Mais que 10 segundos

04.07.2016

Quando entro num restaurante, não demora muito para a mesma cena se repetir: os celulares saem dos bolsos e atraem os olhares dos respectivos proprietários. Quem dera isso fosse exclusividade dos restaurantes! O mesmo fenômeno pode ser observado em festas, shows, até mesmo nos discursos do Papa.

Parece que estamos mais preocupados em registrar os momentos do que os sentir. A impressão que tenho é que as pessoas se encontram, mas não se relacionam. Ouvem, mas não escutam. Pensam, mas não refletem sobre sua própria vida.

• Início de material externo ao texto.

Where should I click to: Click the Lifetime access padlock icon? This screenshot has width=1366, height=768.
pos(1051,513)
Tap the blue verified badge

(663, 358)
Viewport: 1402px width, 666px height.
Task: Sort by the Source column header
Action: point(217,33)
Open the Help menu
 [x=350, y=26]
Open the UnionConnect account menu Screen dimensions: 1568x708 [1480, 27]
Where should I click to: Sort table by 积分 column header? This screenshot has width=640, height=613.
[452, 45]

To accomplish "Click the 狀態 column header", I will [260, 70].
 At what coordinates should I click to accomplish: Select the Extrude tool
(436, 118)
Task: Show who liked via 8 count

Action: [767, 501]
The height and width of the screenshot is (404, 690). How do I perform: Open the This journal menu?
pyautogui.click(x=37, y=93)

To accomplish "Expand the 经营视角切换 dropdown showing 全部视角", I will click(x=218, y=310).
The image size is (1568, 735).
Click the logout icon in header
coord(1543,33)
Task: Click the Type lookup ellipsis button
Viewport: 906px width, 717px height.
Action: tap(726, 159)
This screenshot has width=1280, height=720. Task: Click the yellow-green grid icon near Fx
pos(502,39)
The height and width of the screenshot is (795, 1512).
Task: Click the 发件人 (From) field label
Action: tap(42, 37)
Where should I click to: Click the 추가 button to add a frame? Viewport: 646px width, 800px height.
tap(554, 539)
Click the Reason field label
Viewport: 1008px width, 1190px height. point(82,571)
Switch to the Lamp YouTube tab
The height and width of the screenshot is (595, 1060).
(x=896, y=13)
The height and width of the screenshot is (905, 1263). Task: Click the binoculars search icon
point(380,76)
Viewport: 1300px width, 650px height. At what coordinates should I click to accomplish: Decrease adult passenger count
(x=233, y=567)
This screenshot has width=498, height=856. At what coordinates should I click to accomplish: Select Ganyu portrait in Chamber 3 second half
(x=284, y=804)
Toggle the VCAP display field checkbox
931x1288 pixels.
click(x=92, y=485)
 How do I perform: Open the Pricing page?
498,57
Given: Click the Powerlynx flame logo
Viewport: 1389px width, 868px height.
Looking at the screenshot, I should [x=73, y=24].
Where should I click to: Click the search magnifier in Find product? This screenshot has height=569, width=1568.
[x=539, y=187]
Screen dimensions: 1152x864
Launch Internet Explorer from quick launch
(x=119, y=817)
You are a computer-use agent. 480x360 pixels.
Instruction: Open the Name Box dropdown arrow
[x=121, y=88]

Quem assistiu o filme “A Vida Secreta de Walter Mitty” vai lembrar da cena em que o fotógrafo Sean O’Connell ao invés de tirar a foto que buscou por anos, prefere simplesmente admirar a beleza do que está presenciando. Que bom seria que houvesse tantos momentos significativos nas nossas vidas que nos fizessem esquecer de tirar aquela foto que vai para o Facebook.

 

 

A tecnologia não é a culpada. Nós somos. Afinal temos o controle das nossas ações, correto? Chegamos ao ponto em que é preciso que um pai mude a senha do Wi-Fi todos os dias para que a filha termine o tema de casa e como recompensa tenha o acesso à internet. Essa conectividade rompeu tantas barreiras e nos deu tantas opções que ficamos perdidos sobre o que aproveitar agora. Aquele momento que era exclusivo da família ou dos amigos ganhou a concorrência do Whatsapp, do Instagram, do Snapchat. Buscamos essas ferramentas para pertencer a grupos e muitas vezes nem cumprimentamos o vizinho que mora ao lado. A pergunta que cabe nessa reflexão é:

 

até que ponto essa conectividade realmente nos conecta?


Caso um alienígena estudasse o ser humano através das redes sociais concluiria que somos muito felizes, ativos,  sociáveis, amáveis, engajados politicamente e bem humorados. Porém, diferentemente do que vemos no Facebook, a vida é feita de pequenos momentos nem sempre tão prazerosos. Muitas vezes é na dor e na incerteza que aprendemos a dar valor para o canto dos pássaros, uma gentileza no trânsito ou àquele prato muito bem preparado. A decisão de estar acordado para perceber essas sutilezas está nas suas mãos.